The easiest way to not compete with the surroundings was to keep a natural color palette. But we weren’t in agreement on the exterior color at first. Going black seemed stark, yet so did going white. We ultimately decided on a deep charcoal, because it blends perfectly with the outdoors. It was important for us to keep the inside equal parts bright and warm. And with the large glass windows, we wanted to make sure guests feel as though there is a continuation of scenery whether you’re inside looking out or outside looking in.
What inspired the contrast of a dark exterior and light interior?
We enjoy the play of contrast when it comes to design, and this is apparent when comparing the interior and exterior. Although the front of the cabin is a wall of glass facing west, there is only one small window on the south side. Since the property is wooded and shaded during the summer, not much natural light comes in from the south. All the different shades of dark brown inside really absorbed all of the natural light, and we knew it was important to lighten up the inside by not only adding better light fixtures, but to paint the wood tongue-and-groove walls. The one thing we instantly agreed upon was to not touch the original sawn cedar paneling on the slanting walls.
How did you design the interior space with the cabin’s existing architectural elements in mind?
Shapes really shine in this cabin. The A-frame itself really steered us in a direction as we started collecting furnishings. The combination of soft circular shapes — including the round Lane dining table, curved vintage couch, self-poured circle concrete hearth and rounded corner half-moon bathroom sink — sharply contrast the straight and sharp angles of the stone coffee table, midcentury dressers and A-frame shape itself.
Were there any major pivots throughout the renovation process? Is there anything you wish you could have done differently?
Digging into a renovation on a 1978 structure will always reveal unexpected projects. Going into the restoration process, we knew there were items that were going to remain the same and items that we wouldn’t be able to salvage. We were able to clean up the cedar shiplap on the slanting A-frame walls. The main floor had three different types of flooring, one being carpet that had to go. After demoing out the tile and laminate hardwood floors, we discovered rot of the subflooring in the bathroom that existed all the way to the floor joists.

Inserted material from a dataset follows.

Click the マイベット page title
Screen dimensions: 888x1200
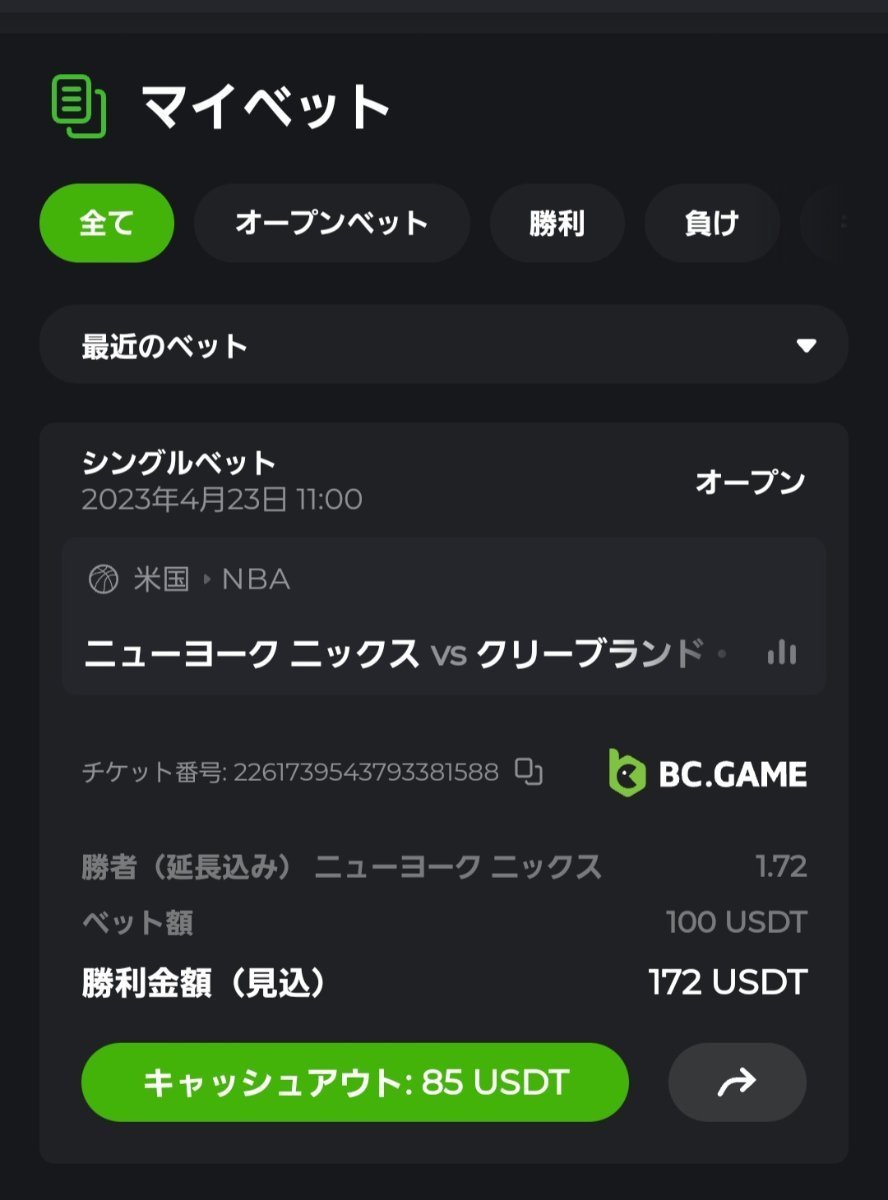pyautogui.click(x=265, y=106)
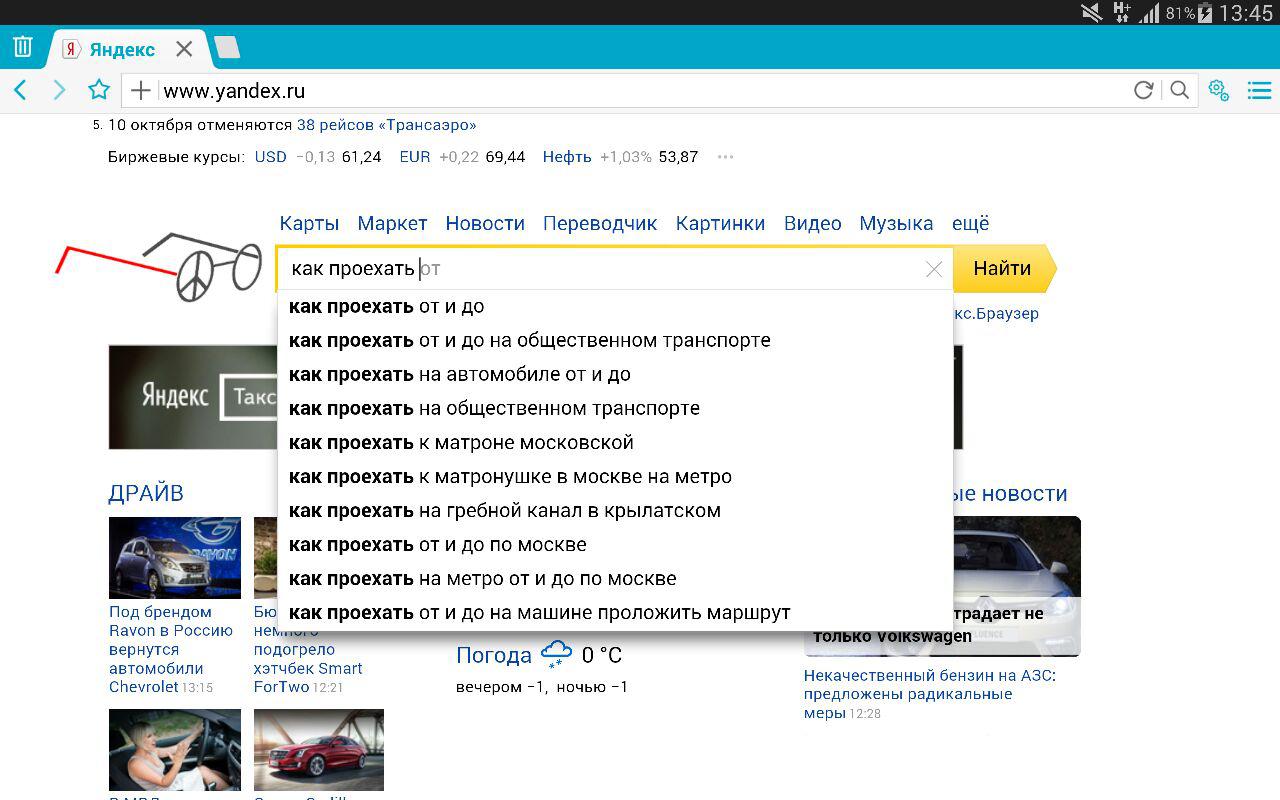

The other large project that we’ve broken into stages is the glass wall of windows. When we first looked at the property, we wrote off the existing fog as a layer of dirt and assumed the windows just needed a good cleaning since the property wasn’t recently used. It turned out that the gas seals cracked and decayed, which caused fogging of the glass. After the birch flooring, the glass was the second costliest item, so it made sense to do what we could afford with our budget before renting the space out.
How did you balance the vintage and modern vibes when furnishing the cabin?
The decision was based mostly on the vintage we could source at the time while also considering what made sense to buy new. Given that this is a rental, we knew the furniture would show quick signs of wear, so not-so-perfect vintage pieces were our first choice. Because our Arlee Park inventory is cohesive with the design direction we were taking with the cabin, we pulled our dining table and chairs from the shop. The couch was the one item we knew exactly what we were looking for but had to wait patiently to find. It took a few months of scouring the Internet daily, but the Bernhardt modular sectional we ultimately found deserves all the credit for pulling the space together.
Other pieces include a vintage travertine coffee table and TV console, Morsø wood stove, vintage bathroom sink, Danish petite dressers from our friends at Golden Age, and some pieces from our favorite vintage store in Minneapolis, Southside Vintage.
Hygge is all about finding joy and comfort in life’s simplest pleasures. How did you implement this energy throughout Lilla Norr?
Although we live in Minneapolis, we come from a rural upbringing surrounded by acres of nature. At Arlee Park, we’ve always focused on the design and curation of goods rather than being a quintessential cluttered vintage store. Our customers appreciate the cohesion throughout the store, which has elevated the brand. When we had our brick-and-mortar, our customers would say they wished they could stay and hang out all day because the store brought them a sense of calm and relaxation.
When Lilla Norr came about, we knew it would be an extension of the store in the sense that it would focus on design and echo the minimalism and comfort of our store. Once our guests arrive, we hope they make themselves comfortable and are able to decompress. By minimizing decor and trinkets in the space, we let guests unfurl their own belongings and feel right at home.